Ausweisung des öffentlichen Grüngürtels. Nach den Feststellungen des Oberverwaltungsgerichts soll sie nicht nur einen allgemeinen Bedarf an Kleingartenflächen befriedigen, sondern die auf diesem Grundstück seit den 1960er Jahren

bestehende Kleingartenanlage planungsrechtlich absichern (UA S. 16). Dieses

Ziel ließe sich durch die Festsetzung privater Dauerkleingärten auf anderen

Grundstücken im Plangebiet von vornherein nicht erreichen. Außerdem hat das

Oberverwaltungsgericht - anders als der Verwaltungsgerichtshof im vom

Bundesverfassungsgericht entschiedenen Fall - nicht offen gelassen, ob die

betroffenen Grundstücke vor Inkrafttreten des Plans Bauland waren oder nicht.

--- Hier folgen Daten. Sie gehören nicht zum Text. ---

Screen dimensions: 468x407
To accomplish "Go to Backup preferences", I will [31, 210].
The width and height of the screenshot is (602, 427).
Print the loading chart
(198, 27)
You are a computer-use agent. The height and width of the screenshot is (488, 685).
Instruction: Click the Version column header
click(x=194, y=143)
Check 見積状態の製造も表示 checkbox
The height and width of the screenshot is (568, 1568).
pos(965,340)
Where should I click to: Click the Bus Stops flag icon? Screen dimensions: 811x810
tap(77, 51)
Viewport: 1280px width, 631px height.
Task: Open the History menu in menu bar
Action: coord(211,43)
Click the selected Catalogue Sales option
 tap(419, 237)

Es ist davon ausgegangen, dass das Grundstück aufgrund seiner tatsächlichen

Nutzung ein Kleingartengebiet darstellt und damit kein Bauland ist (UA S. 12).

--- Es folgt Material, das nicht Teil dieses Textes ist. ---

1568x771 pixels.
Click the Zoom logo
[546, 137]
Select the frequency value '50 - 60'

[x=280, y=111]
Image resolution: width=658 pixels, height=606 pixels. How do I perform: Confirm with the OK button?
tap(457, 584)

Schließlich schafft der Bebauungsplan Nr. 84 - anders als in dem vom

Bundesverfassungsgericht entschiedenen Fall - auch auf den umliegenden

Grundstücken nicht in erheblichem Umfang neues Baurecht; die Baulinien und

Baugrenzen orientieren sich ganz überwiegend an dem vorhandenen Baubestand (UA S. 18).

62. Die Rechtssache hat auch nicht die grundsätzliche Bedeutung, die ihr die

Beschwerde beimisst. Die Beschwerde macht geltend, nach dem Bebauungs-

plan stehe den Antragstellern ein „schlechteres Baurecht“ als den Nachbaranliegern zu. Das verstoße gegen Art. 3 Abs. 1 GG.

7Ein rechtsgrundsätzlicher Klärungsbedarf ergibt sich aus diesem Vortrag nicht.

Es fehlt bereits die Formulierung einer bestimmten, höchstrichterlich noch ungeklärten und für die Revisionsentscheidung erheblichen Rechtsfrage des revisiblen Rechts (vgl. Beschluss vom 19. August 1997 a.a.O.). Im Übrigen ist in

der Rechtsprechung des Senats geklärt, dass der flexible Maßstab des planerischen Abwägungsgebots es ermöglicht, die sich aus den konkreten Verhältnissen ergebenden öffentlichen Interessen und die privaten Belange der betroffenen Eigentümer in einen gerechten Ausgleich zu bringen; in der Berücksichtigung der konkreten Verhältnisse liegt keine sachwidrige Differenzierung; ein

Verstoß gegen den Gleichheitssatz des Art. 3 Abs. 1 GG scheidet aus (Urteil

vom 29. Januar 2009 - BVerwG 4 C 16.07 - BVerwGE 133, 98 Rn. 26). Ob die

jeweiligen konkreten Verhältnisse im Rahmen der Abwägung Differenzierungen

zwischen den Grundstücken bei der Einräumung von Baurecht rechtfertigen,

hängt von den Umständen des Einzelfalls ab und ist damit einer rechtsgrundsätzlichen Klärung nicht zugänglich.

8Die Kostenentscheidung beruht auf § 154 Abs. 2 VwGO, die Streitwertfestsetzung auf § 47 Abs. 1 und 3, § 52 Abs. 1 GKG.